January 26, 2018
On Jan. 30, President Donald Trump will deliver to Congress his first official State of the Union.
The speech will outline the administration's agenda for the coming year and provide a budgetary and economic outlook for the nation. According to historians from the House of Representatives, Trump's speech will be the 95th time a president will formally give the address in person.
When Trump spoke before a joint session of Congress last year, he promised to spend more money on the military and to fight terrorism.
While we haven't seen an advance copy of the speech yet, here are five things MOAA would like to see addressed:
- Authorizing a full military pay raise. As part of the FY 2018 defense bill, Trump authorized a pay raise commensurate with private-sector wage growth. The move ended a troublesome trend of capping military pay increases below those of civilian sector workers'.
- Matching troop levels to mission requirements. With continued conflict in the Middle East and North Africa, tensions on the Korean peninsula, and other hot and cold conflicts around the globe, the services need the right amount of people to properly execute their missions. High operational tempos put strains on military families and can force qualified personnel to leave the service.

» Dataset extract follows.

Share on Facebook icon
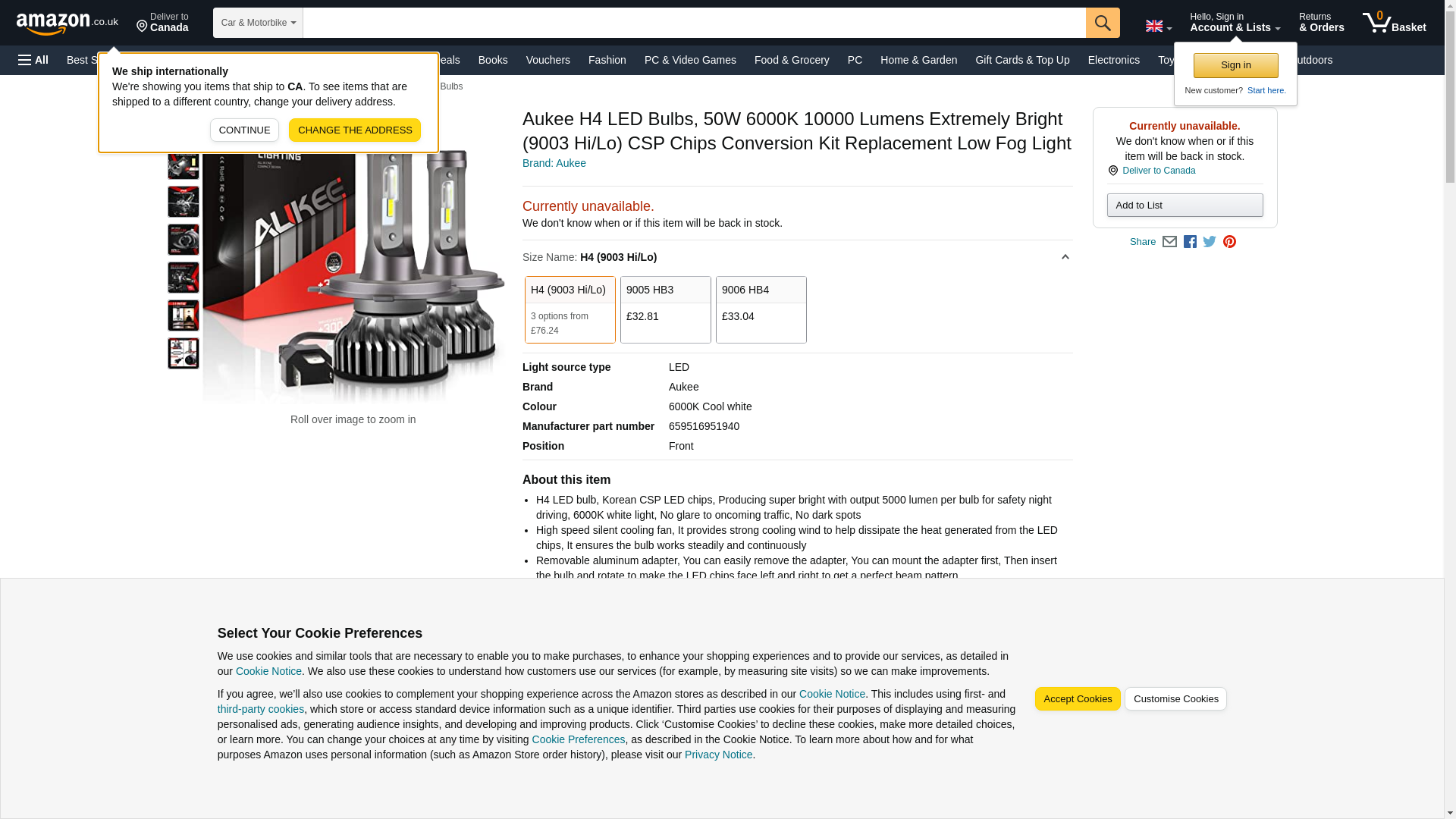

- Ending the disability offset for medically retired servicemembers. MOAA's long-held position is that career servicemembers earn retired pay by service alone and those unfortunate enough to suffer a service-caused disability in the process should have any VA disability compensation added to - not subtracted from - military retired pay. For servicemembers forced into disability retirement before 20 years, commonly referred to as Chapter 61 retirees, service-earned retired pay should be vested at 2.5 percent per year for the length of time served as an acknowledgement that service-caused disability denied them the option to complete a full career.

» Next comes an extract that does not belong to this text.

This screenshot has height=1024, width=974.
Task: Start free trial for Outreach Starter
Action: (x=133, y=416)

- Repealing the “widows tax.” Military survivors whose sponsors die of service-connected issues are eligible for two federal benefits: a sponsor-purchased Survivor Benefit Plan (SBP) from DoD and Dependency and Indemnity Compensation (DIC) from the VA. But current law requires money paid from SBP to be reduced dollar-for-dollar by the amount paid by the VA's DIC.

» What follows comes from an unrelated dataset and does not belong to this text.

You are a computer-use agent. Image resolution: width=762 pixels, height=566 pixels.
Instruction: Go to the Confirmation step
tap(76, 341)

MOAA strongly believes the widows tax should be eliminated. These programs are paid for two separate reasons: SBP is a servicemember-purchased plan to ensure a continued financial benefit for a servicemember's survivor. DIC is a monetary benefit paid to eligible survivors whose sponsors die from a service-connected injury. - Eliminating sequestration. MOAA understands the things we want cost money. But in 2011 lawmakers effectively tied their hands behind their backs by setting arbitrary spending caps. Congress has had to revise those ceilings every two years to prevent steep cuts to all federal programs. Sequestration prevents leaders from adequately planning budgets for real world events. President Trump's FY 2018 defense budget busts sequestration's caps by almost $150 billion. The nation cannot achieve its national security goals with the funding levels specified in the Budget Control Act. Congress needs to come up with a bipartisan way to increase spending levels to allow DoD to accomplish its mission.